Dataset items:

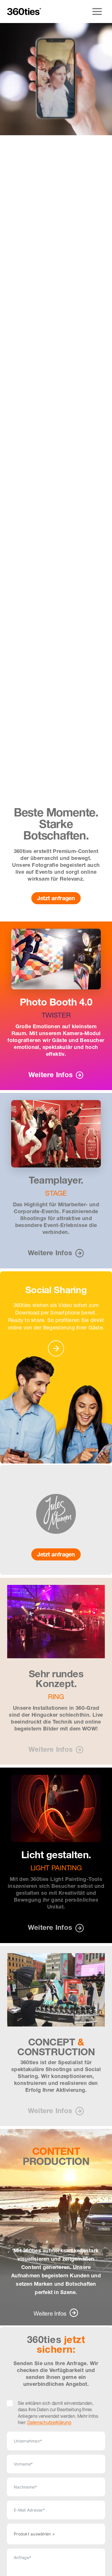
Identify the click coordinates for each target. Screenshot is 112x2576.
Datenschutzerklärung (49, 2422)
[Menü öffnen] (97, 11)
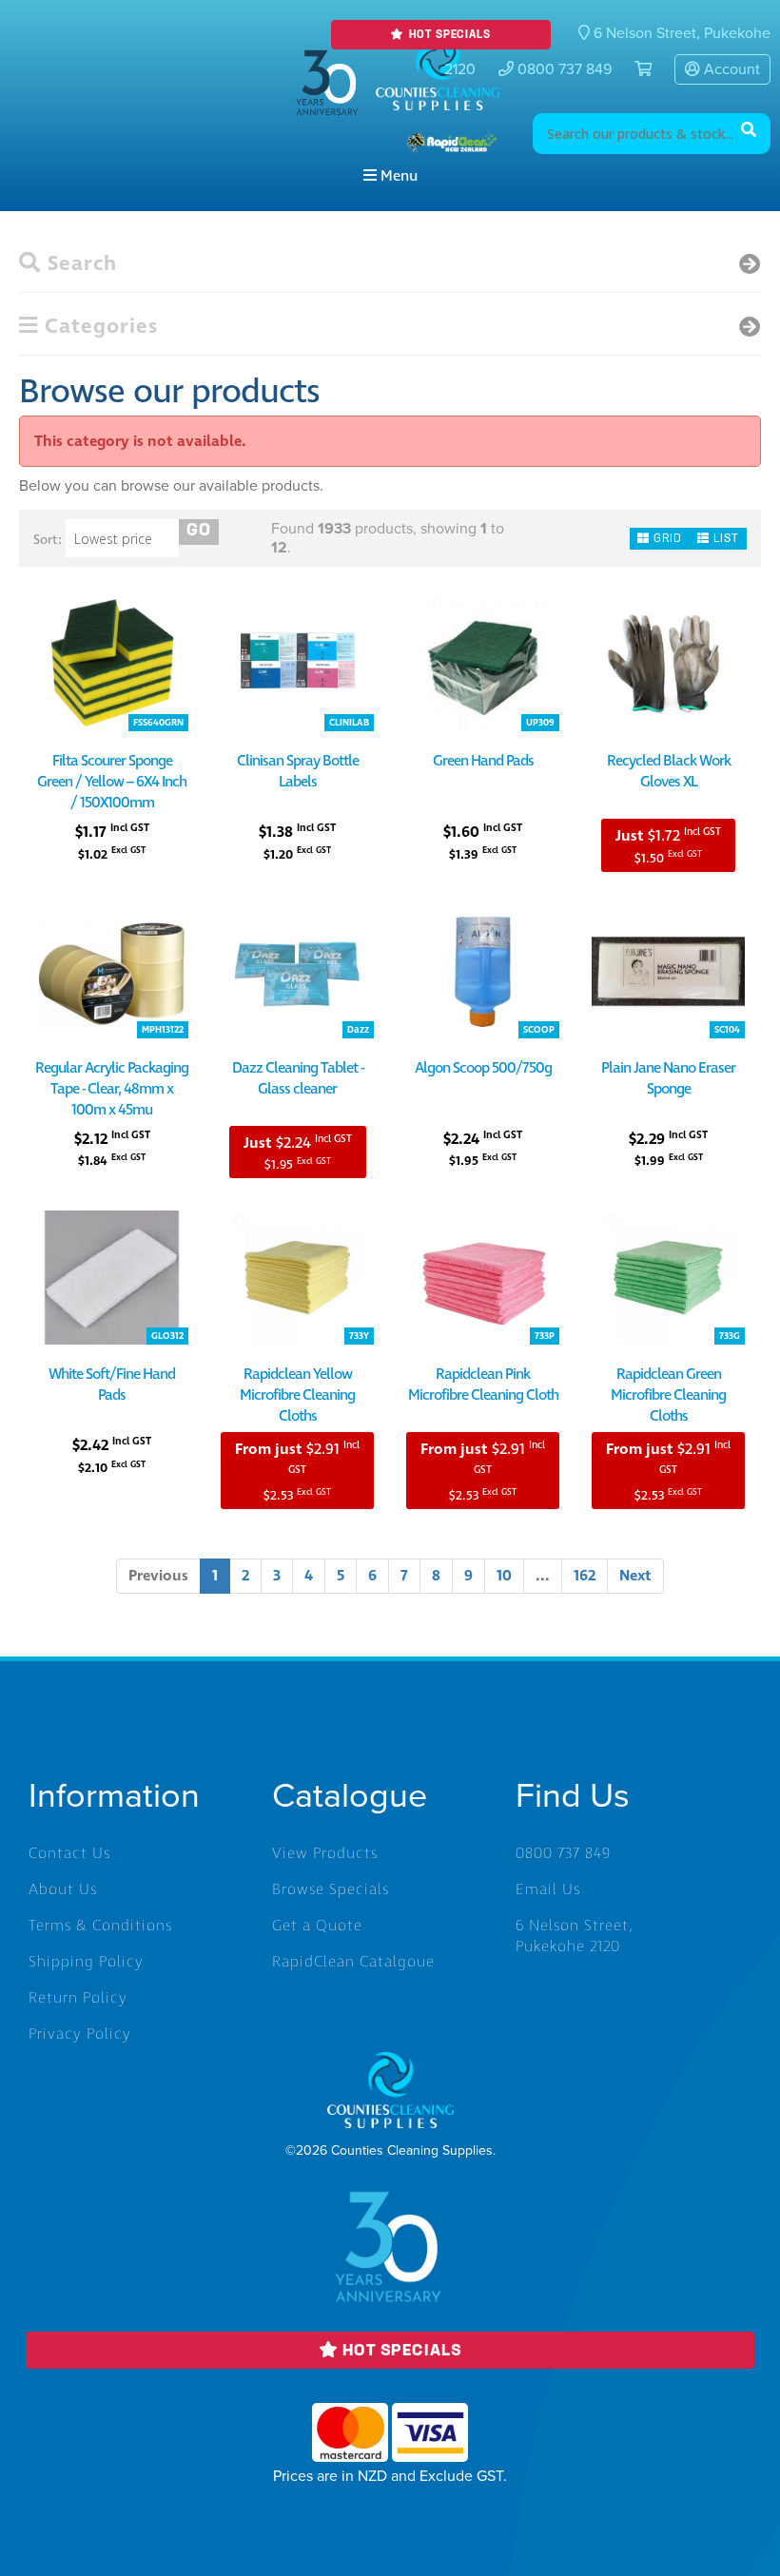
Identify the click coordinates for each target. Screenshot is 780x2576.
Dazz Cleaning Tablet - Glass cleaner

==

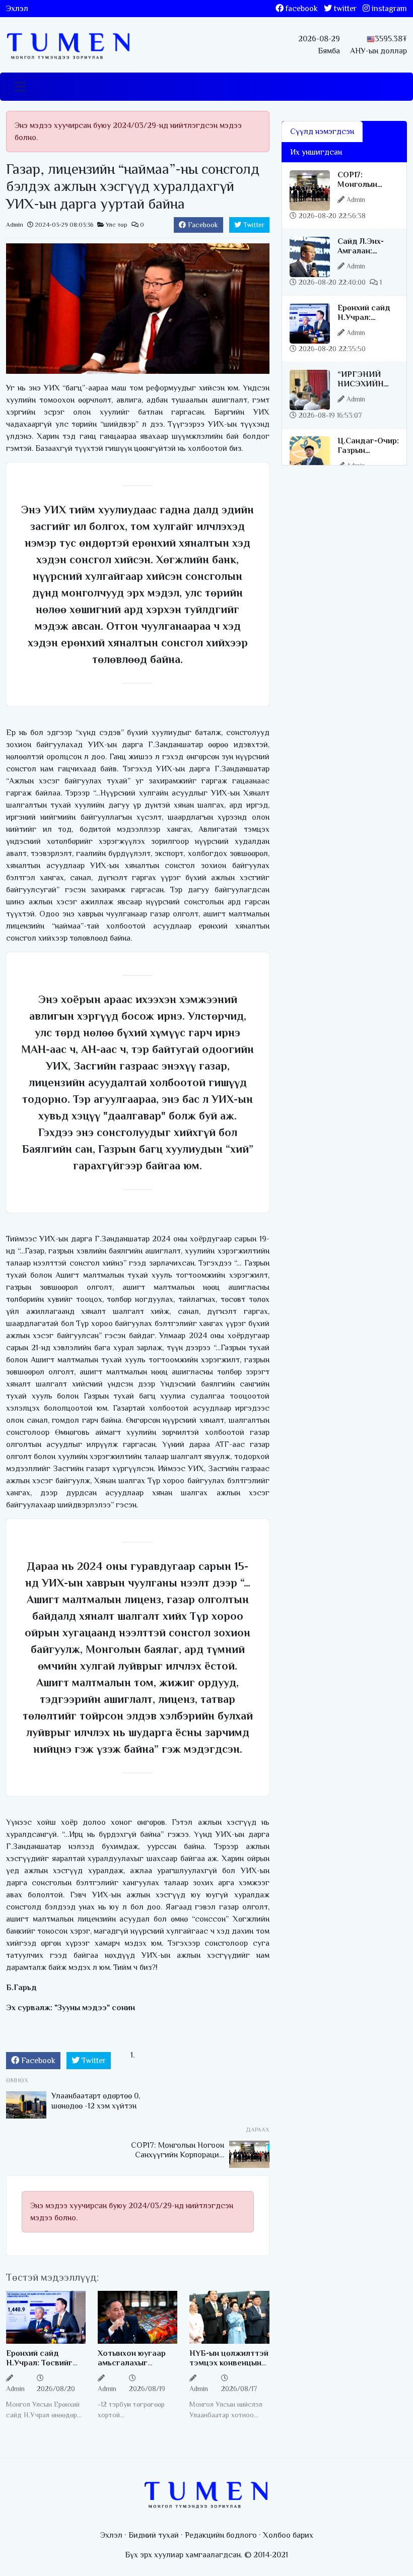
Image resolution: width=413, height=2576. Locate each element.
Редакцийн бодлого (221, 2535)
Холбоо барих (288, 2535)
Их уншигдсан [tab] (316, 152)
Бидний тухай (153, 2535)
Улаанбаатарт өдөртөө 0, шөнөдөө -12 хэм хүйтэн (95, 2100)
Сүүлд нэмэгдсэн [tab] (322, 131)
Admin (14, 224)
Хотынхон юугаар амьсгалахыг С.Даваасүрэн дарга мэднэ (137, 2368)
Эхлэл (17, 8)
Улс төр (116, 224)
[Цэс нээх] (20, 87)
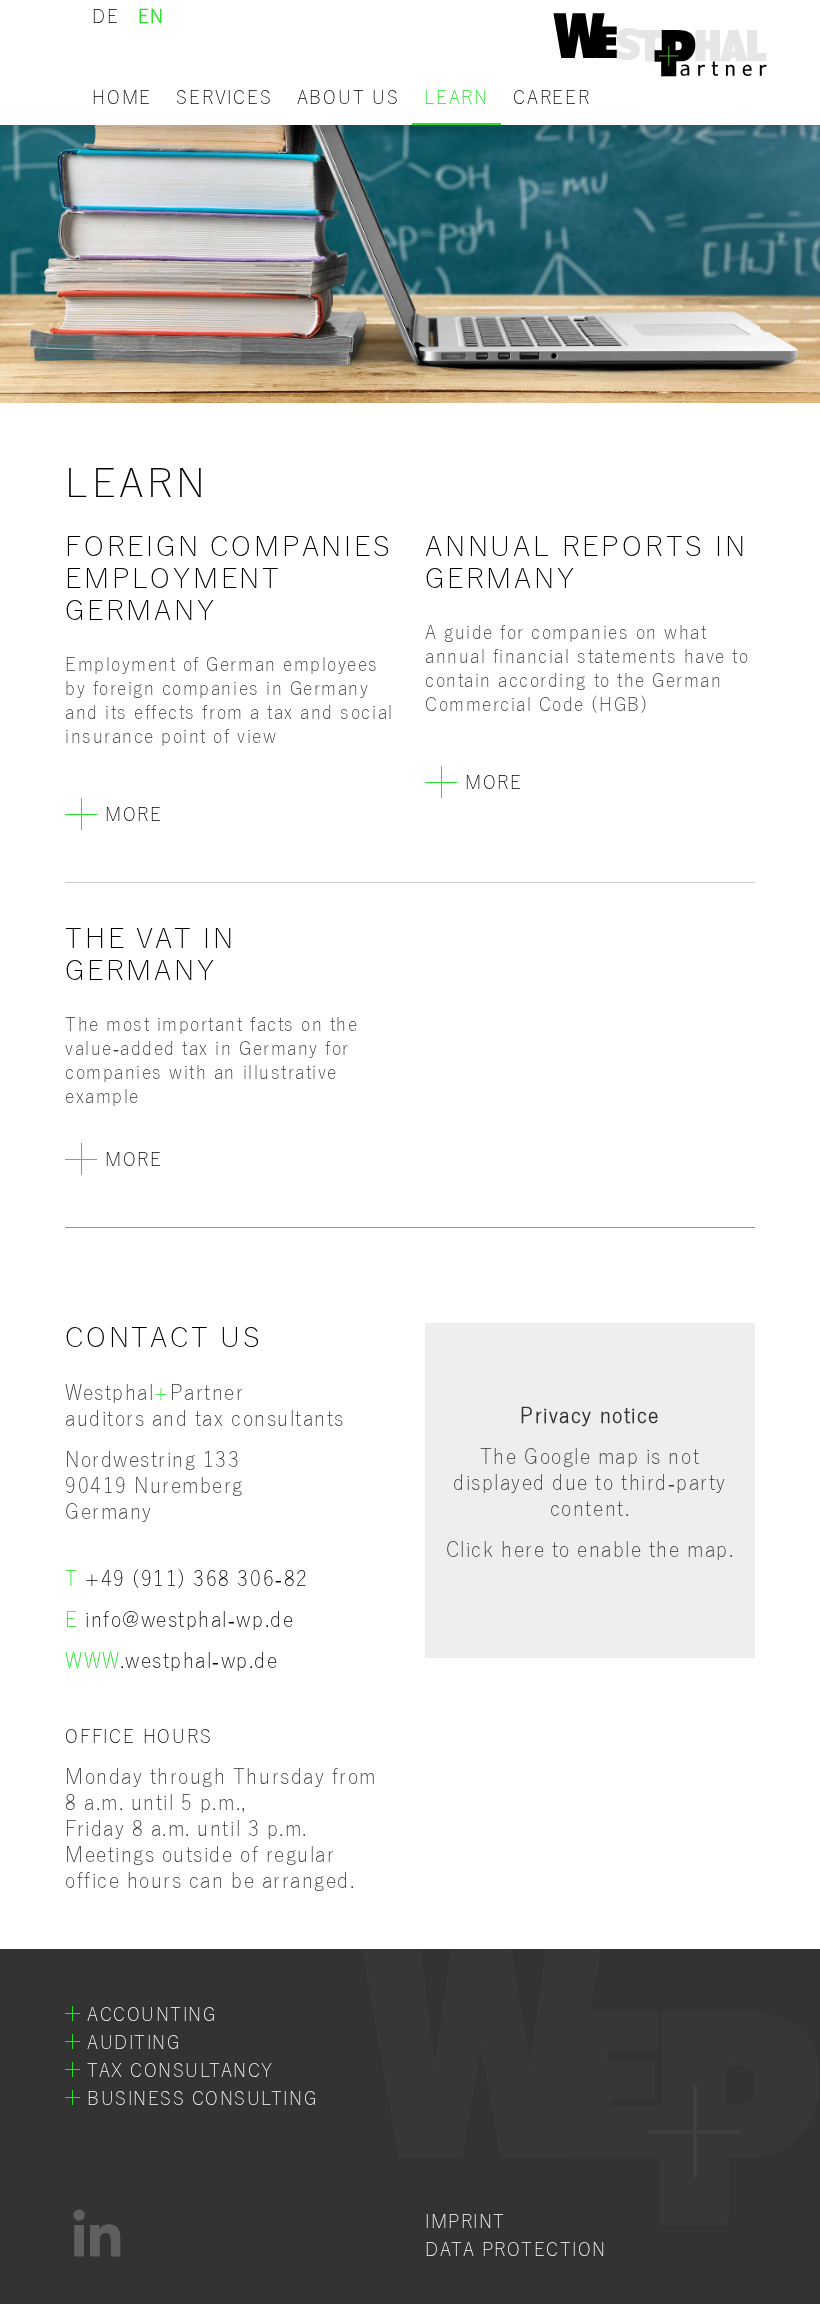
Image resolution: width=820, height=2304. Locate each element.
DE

*Instructions to follow*. Nothing but the lines above from the one that has "Screenshot is 112x2576." down to the one that has "Dazz Cleaning Tablet - Glass cleaner" belongs in the answer, copied exactly, without pictures.

*Expected answer*.
Identify the click coordinates for each target. Screenshot is 112x2576.
Datenschutzerklärung (49, 2422)
[Menü öffnen] (97, 11)
Identify the click coordinates for each target. Screenshot is 780x2576.
Dazz Cleaning Tablet - Glass cleaner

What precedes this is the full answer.